IHA
Oluşturulma Tarihi: Mayıs 05, 2015 18:57
BODRUMLU’LAR RES’E KARŞI KARARLI “ÖLÜRÜZ, DAĞLARIMIZI VERMEYİZ”
Muğla’nın Bodrum İlçesi Yalıkavak mahallesinden yaklaşık 125 kişilik bir grup, RES-rüzgar enerji santrallerini yerinde görmek için Çeşme Karaburun’a gitti.
Bazı sivil toplum örgütlerinin de katıldığı gezide RES’in yarattığı tahribatı gören Bodrumlular, "Ölürüz de dağlarımızı vermeyiz" diyerek, RES’e karşı mücadeleyi sürdürme sözü verdi.
Bodrum’un Yalıkavak Geriş tepelerine kurulması planlanan Rüzgar Enerji Santrali-RES’e karşı mücadele vermeyi sürdüren Bodrumlular, Çeşme Karaburun’da tamamlanan RES projesini görmek üzere hafta sonunda bir gezi düzenledi.
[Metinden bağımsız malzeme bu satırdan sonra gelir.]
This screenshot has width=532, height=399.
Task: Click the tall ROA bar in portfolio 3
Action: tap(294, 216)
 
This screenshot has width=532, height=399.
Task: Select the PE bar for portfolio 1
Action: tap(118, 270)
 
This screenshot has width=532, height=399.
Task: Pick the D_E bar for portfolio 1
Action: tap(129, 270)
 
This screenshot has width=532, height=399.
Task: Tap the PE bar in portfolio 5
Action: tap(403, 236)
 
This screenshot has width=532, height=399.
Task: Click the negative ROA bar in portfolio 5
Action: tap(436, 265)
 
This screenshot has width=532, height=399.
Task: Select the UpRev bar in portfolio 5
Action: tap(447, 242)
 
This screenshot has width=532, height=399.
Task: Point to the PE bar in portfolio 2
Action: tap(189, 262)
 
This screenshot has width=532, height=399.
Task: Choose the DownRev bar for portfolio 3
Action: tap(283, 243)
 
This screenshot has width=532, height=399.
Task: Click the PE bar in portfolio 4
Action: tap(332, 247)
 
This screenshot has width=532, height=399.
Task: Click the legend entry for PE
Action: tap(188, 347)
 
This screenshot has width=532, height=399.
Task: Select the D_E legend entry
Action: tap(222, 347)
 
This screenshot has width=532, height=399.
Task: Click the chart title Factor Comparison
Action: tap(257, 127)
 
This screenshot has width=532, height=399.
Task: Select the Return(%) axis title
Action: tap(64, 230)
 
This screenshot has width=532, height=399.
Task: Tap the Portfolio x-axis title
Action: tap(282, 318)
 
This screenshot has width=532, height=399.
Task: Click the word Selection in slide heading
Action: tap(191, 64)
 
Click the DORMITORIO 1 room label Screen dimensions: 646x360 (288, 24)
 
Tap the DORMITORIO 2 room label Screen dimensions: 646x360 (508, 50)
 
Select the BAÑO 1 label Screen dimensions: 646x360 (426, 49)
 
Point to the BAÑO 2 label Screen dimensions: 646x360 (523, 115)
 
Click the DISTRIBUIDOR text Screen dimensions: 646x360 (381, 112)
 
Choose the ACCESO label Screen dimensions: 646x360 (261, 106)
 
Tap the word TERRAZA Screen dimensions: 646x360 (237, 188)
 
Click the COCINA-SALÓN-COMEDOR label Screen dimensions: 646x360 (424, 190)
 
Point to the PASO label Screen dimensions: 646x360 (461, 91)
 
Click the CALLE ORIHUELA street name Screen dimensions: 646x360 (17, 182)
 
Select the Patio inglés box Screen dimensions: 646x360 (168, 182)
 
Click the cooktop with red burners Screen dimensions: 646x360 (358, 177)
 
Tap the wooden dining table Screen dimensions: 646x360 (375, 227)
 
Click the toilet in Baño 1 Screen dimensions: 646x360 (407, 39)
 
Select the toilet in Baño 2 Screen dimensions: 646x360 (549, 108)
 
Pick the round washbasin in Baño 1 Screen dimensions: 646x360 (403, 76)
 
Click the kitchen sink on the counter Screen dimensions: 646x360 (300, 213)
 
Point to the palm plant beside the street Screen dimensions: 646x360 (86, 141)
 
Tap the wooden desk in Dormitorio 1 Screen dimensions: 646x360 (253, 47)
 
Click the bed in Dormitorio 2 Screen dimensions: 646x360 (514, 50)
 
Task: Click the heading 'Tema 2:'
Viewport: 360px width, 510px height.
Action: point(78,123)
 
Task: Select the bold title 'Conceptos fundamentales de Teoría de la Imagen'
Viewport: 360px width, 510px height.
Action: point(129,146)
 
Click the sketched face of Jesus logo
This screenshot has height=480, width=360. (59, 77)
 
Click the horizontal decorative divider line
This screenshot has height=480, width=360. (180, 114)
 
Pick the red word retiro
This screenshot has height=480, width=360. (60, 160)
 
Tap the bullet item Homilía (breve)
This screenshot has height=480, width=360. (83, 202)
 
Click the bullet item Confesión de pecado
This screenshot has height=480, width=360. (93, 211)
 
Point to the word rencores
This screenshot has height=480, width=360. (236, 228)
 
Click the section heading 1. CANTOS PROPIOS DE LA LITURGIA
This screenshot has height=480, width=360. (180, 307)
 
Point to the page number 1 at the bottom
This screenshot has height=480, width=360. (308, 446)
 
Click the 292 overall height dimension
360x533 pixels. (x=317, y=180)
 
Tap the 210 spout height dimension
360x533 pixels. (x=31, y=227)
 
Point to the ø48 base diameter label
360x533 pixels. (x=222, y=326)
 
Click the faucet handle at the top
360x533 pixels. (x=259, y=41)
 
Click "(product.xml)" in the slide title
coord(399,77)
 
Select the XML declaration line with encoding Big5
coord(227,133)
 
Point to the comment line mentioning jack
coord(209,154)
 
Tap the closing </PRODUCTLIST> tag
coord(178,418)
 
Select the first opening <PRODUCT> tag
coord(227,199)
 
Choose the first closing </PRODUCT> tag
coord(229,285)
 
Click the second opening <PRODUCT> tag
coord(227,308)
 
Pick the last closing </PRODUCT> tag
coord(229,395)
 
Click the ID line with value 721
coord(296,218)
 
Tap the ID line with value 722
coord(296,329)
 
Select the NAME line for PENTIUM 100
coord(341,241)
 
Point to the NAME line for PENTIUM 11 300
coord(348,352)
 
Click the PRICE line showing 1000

Yalıkavak halkı, Çeşme’deki durumu görünce, davalarında ne kadar haklı olduklarını bir kez daha anladıklarını belirterek, “Canımızı veririz, dağımızı vermeyiz” dedi.
Geriş’ten sabah dört otobüsle yola çıkan Bodrumlular, önce Yaylaköy’e gitti. Burada tepeleri kuşatan 100’ü aşkın RES türbinini gören Bodrumlular, yöre halkıyla sohbet edip bilgi aldı. Yaylaköy sakinleri, “Bize 8 türbin yerleştirileceğini söylediler. Sonra 100’ü geçti” diye konuştu. Köylüler, türbinlerin günlük yaşamlarını ve tarım faaliyetlerini olumsuz etkilediğini belirterek “Sakın köyünüze bunu yapmalarına izin vermeyin” uyarısında bulundu. RES gezisi, Karaburun’la devam etti. Karaburun’un yüzölçümünün üçte ikisine yayılan rüzgar türbinlerinin doğaya zarar vermeye başladığını söyleyen yöre halkı, türbinlerin oluşturduğu titreşim ve gürültünün rahatsız edici boyuta ulaştığını belirtti.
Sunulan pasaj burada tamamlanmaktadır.